*** 本文 ***

PRESIDENT Onlineにて人気の記事は、中国の国営紙「北京日報」が詳細な調査報道を掲載したことで注目を集めたほか、英ガーディアン紙など欧米メディアも相次いで報じている。
 〜下水から食用油を作り、腐った食材は"下痢止め薬"で味付け…海外メディアが報じた中国料理店の呆れた実態〜

 読みすすむにつれ、現在の中国の恐ろしい実態が浮かび上がって来る。

 翻って、日本はどうなのであろうと本を探して読んでみた。
 【東京は「清潔な街」のウソ】 
 1964年のオリンピックまで東京の街は決して綺麗ではなかった事が浮かび上がってきた。
 『オリンピックと東京改造――交通インフラから読み解く』
 (川辺謙一著、光文社新書)より抜粋しました。

 現在の東京を初めて訪れる外国人観光客は、街の清潔さに驚く人が多いだろう。海外の主要都市とくらべると、東京は清潔で道端に落ちているゴミや落書きの被害を受けた壁を見かける機会が少ない。
 それは地方都市に於いても然り。
 仙台の街並みもアーケードや主要街路を歩いてみてもゴミは少なく綺麗な印象は誰にでもあるだろう。

 しかし、祖父母や父母に聞いていた戦後の日本は決してきれいとばかりは言えない実態がある。
 私が生まれたのは終戦後14年目の夏の仙台で、昭和30年台の後半の仙台の街並みは、市電の線路の両側は石畳が敷かれていたがそれ以外の舗装道路はまだまだ少なく、生ゴミの収集所には木造のゴミ集積箱があるところは良い方で生ゴミの臭いを撒き散らし、六郷堀・七郷堀、梅田側はゴミが浮かび悪臭漂う最悪の状態だったし、公衆トイレの数も少なく、榴岡公園の前にあった家の前では夜桜見物の後には平然と立小便をする輩が大勢居て、X橋{宮城野橋}周辺は街娼が「立ちんぼ」して居たり、駅の東口の国鉄の線路脇に多数あった怪しい小料理屋には2階に貸し間が付随していて、とたん屋根の長屋に大家族が住むなんて当たり前で、「どぶ臭」漂う共同便所に風呂無しなんて数多く存在した事を良き記憶している。

*** データ項目 ***

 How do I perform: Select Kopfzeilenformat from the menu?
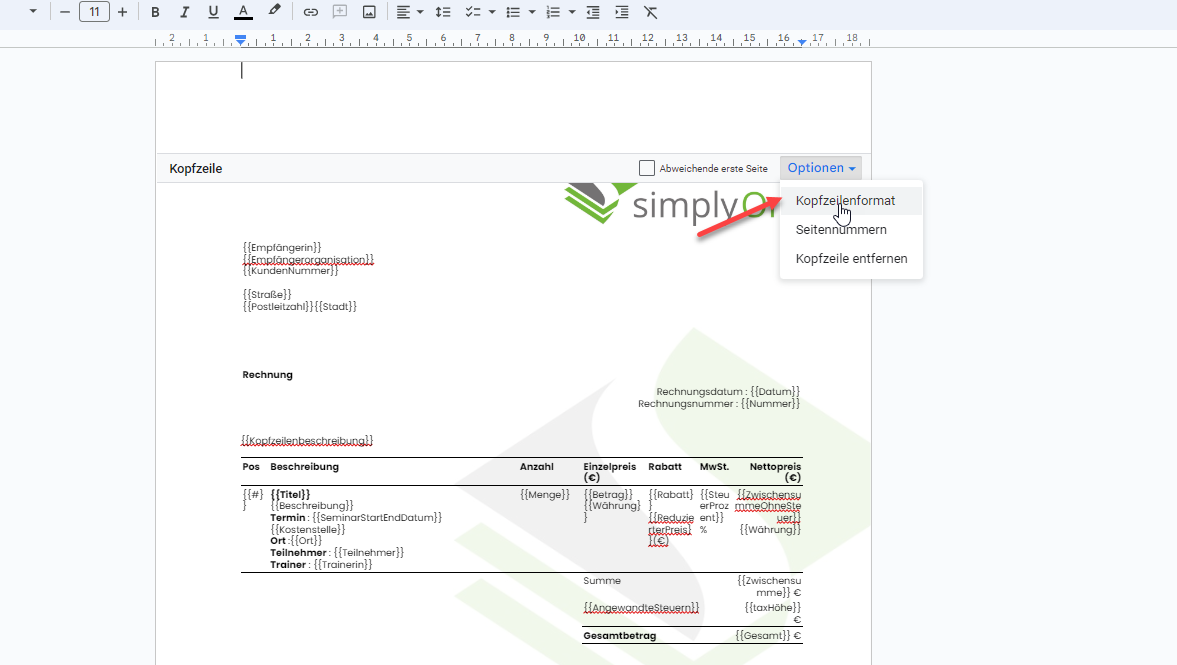(845, 201)
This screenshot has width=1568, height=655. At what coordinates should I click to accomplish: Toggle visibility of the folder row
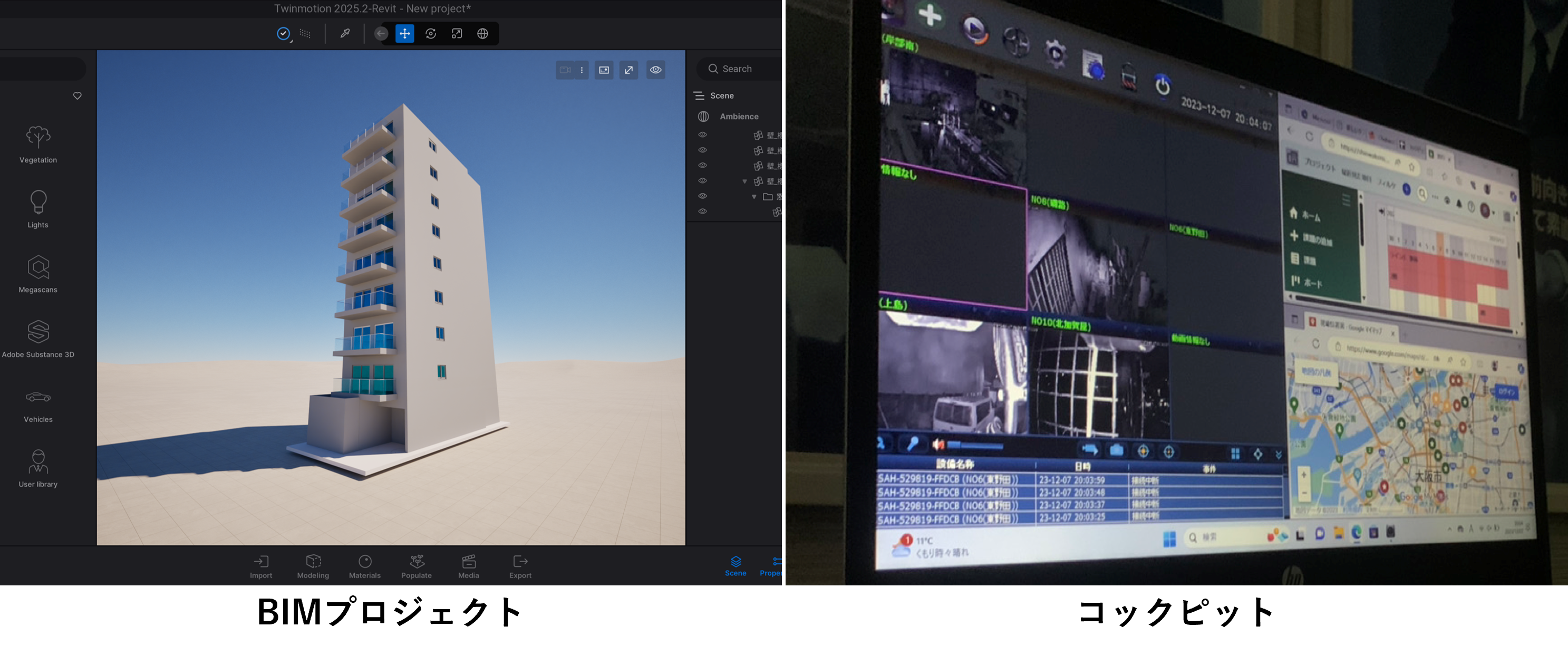(702, 196)
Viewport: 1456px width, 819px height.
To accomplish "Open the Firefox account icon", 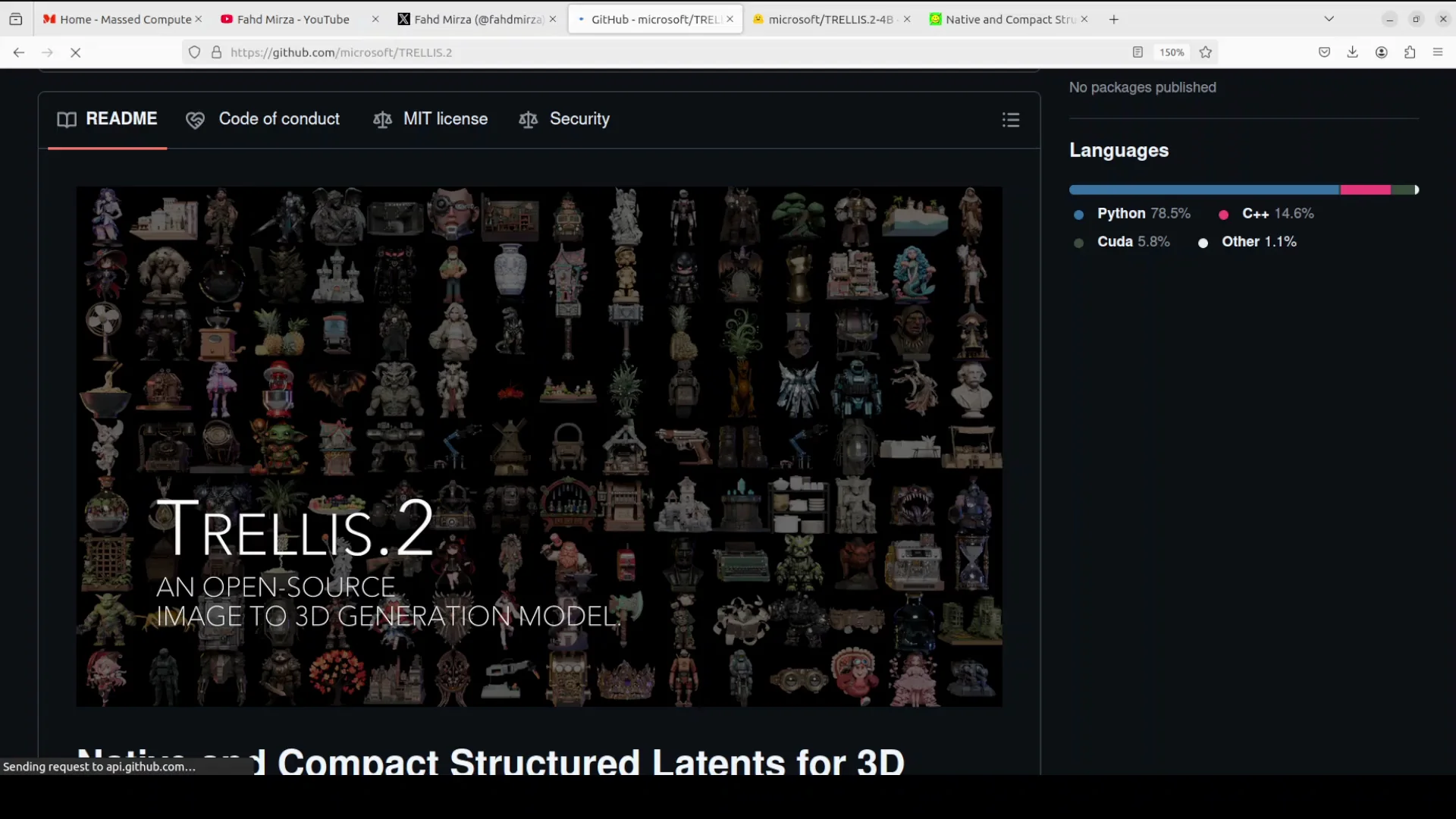I will tap(1381, 52).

***

- 実施する作業:
a – 本文のうち、「翻って、日本はどうなのであろうと本を探して読んでみた。」に始まり「ばかりは言えない実態がある。」で終わる部分を、一字も変えずに書き写してください。
b – 本文に書かれた事実をもとに、次の問いに答えよ。
(i) 抜粋元の『オリンピックと東京改造――交通インフラから読み解く』の著者は誰か。
(ii) 筆者が生まれたのは終戦後何年目の夏で、どの街か。
(iii) 「北京日報」はどのような新聞として紹介されているか。
記録は本文とは別の出典から取ったものである。

- 各課題の回答:
a –
翻って、日本はどうなのであろうと本を探して読んでみた。
 【東京は「清潔な街」のウソ】 
 1964年のオリンピックまで東京の街は決して綺麗ではなかった事が浮かび上がってきた。
 『オリンピックと東京改造――交通インフラから読み解く』
 (川辺謙一著、光文社新書)より抜粋しました。

 現在の東京を初めて訪れる外国人観光客は、街の清潔さに驚く人が多いだろう。海外の主要都市とくらべると、東京は清潔で道端に落ちているゴミや落書きの被害を受けた壁を見かける機会が少ない。
 それは地方都市に於いても然り。
 仙台の街並みもアーケードや主要街路を歩いてみてもゴミは少なく綺麗な印象は誰にでもあるだろう。

 しかし、祖父母や父母に聞いていた戦後の日本は決してきれいとばかりは言えない実態がある。

b –
(i) 川辺謙一
(ii) 終戦後14年目の夏、仙台
(iii) 中国の国営紙